● Exercise: The entries shown next need to be written again word for word.

● Study material:
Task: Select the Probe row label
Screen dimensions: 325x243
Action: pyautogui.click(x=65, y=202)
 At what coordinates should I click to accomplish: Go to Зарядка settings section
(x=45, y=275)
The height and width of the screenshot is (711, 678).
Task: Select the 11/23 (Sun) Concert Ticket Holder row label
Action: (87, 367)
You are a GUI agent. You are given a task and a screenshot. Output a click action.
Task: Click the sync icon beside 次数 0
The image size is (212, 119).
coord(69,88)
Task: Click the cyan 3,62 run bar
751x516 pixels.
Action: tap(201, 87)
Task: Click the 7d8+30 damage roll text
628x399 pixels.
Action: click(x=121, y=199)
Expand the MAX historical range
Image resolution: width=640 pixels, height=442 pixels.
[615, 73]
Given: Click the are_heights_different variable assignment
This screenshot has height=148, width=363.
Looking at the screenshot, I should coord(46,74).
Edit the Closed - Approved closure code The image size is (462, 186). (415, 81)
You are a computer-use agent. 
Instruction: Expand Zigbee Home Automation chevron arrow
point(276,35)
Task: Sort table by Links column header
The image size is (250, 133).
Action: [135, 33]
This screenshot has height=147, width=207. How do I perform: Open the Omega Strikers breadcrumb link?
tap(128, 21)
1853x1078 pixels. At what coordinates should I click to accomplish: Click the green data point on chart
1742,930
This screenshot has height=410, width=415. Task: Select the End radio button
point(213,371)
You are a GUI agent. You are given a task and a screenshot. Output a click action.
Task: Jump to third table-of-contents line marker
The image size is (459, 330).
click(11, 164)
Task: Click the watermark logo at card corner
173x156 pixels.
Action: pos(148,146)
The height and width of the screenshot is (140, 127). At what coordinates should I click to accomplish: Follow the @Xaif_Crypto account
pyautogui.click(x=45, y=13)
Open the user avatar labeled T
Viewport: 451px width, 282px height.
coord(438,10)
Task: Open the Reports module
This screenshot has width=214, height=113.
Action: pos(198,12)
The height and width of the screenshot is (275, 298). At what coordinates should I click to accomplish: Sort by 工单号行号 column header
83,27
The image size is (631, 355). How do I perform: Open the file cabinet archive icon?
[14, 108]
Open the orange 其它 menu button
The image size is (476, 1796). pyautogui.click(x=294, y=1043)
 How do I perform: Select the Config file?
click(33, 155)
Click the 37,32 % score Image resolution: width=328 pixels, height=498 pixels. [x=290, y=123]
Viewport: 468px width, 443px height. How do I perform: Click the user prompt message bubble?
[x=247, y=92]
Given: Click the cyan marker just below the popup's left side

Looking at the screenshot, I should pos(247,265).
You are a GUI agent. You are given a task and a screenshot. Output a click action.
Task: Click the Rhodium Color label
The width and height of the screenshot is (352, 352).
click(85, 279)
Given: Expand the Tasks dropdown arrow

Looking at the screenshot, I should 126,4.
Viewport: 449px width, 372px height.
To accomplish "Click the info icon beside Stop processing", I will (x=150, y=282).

● Final answer:
Task: Select the Probe row label
Screen dimensions: 325x243
Action: pyautogui.click(x=65, y=202)
 At what coordinates should I click to accomplish: Go to Зарядка settings section
(x=45, y=275)
The height and width of the screenshot is (711, 678).
Task: Select the 11/23 (Sun) Concert Ticket Holder row label
Action: (87, 367)
You are a GUI agent. You are given a task and a screenshot. Output a click action.
Task: Click the sync icon beside 次数 0
The image size is (212, 119).
coord(69,88)
Task: Click the cyan 3,62 run bar
751x516 pixels.
Action: tap(201, 87)
Task: Click the 7d8+30 damage roll text
628x399 pixels.
Action: click(x=121, y=199)
Expand the MAX historical range
Image resolution: width=640 pixels, height=442 pixels.
[615, 73]
Given: Click the are_heights_different variable assignment
This screenshot has height=148, width=363.
Looking at the screenshot, I should coord(46,74).
Edit the Closed - Approved closure code The image size is (462, 186). (415, 81)
You are a computer-use agent. 
Instruction: Expand Zigbee Home Automation chevron arrow
point(276,35)
Task: Sort table by Links column header
The image size is (250, 133).
Action: [135, 33]
This screenshot has height=147, width=207. How do I perform: Open the Omega Strikers breadcrumb link?
tap(128, 21)
1853x1078 pixels. At what coordinates should I click to accomplish: Click the green data point on chart
1742,930
This screenshot has height=410, width=415. Task: Select the End radio button
point(213,371)
You are a GUI agent. You are given a task and a screenshot. Output a click action.
Task: Jump to third table-of-contents line marker
The image size is (459, 330).
click(11, 164)
Task: Click the watermark logo at card corner
173x156 pixels.
Action: pos(148,146)
The height and width of the screenshot is (140, 127). At what coordinates should I click to accomplish: Follow the @Xaif_Crypto account
pyautogui.click(x=45, y=13)
Open the user avatar labeled T
Viewport: 451px width, 282px height.
coord(438,10)
Task: Open the Reports module
This screenshot has width=214, height=113.
Action: pos(198,12)
The height and width of the screenshot is (275, 298). At what coordinates should I click to accomplish: Sort by 工单号行号 column header
83,27
The image size is (631, 355). How do I perform: Open the file cabinet archive icon?
[14, 108]
Open the orange 其它 menu button
The image size is (476, 1796). pyautogui.click(x=294, y=1043)
 How do I perform: Select the Config file?
click(33, 155)
Click the 37,32 % score Image resolution: width=328 pixels, height=498 pixels. [x=290, y=123]
Viewport: 468px width, 443px height. How do I perform: Click the user prompt message bubble?
[x=247, y=92]
Given: Click the cyan marker just below the popup's left side

Looking at the screenshot, I should pos(247,265).
You are a GUI agent. You are given a task and a screenshot. Output a click action.
Task: Click the Rhodium Color label
The width and height of the screenshot is (352, 352).
click(85, 279)
Given: Expand the Tasks dropdown arrow

Looking at the screenshot, I should 126,4.
Viewport: 449px width, 372px height.
To accomplish "Click the info icon beside Stop processing", I will (x=150, y=282).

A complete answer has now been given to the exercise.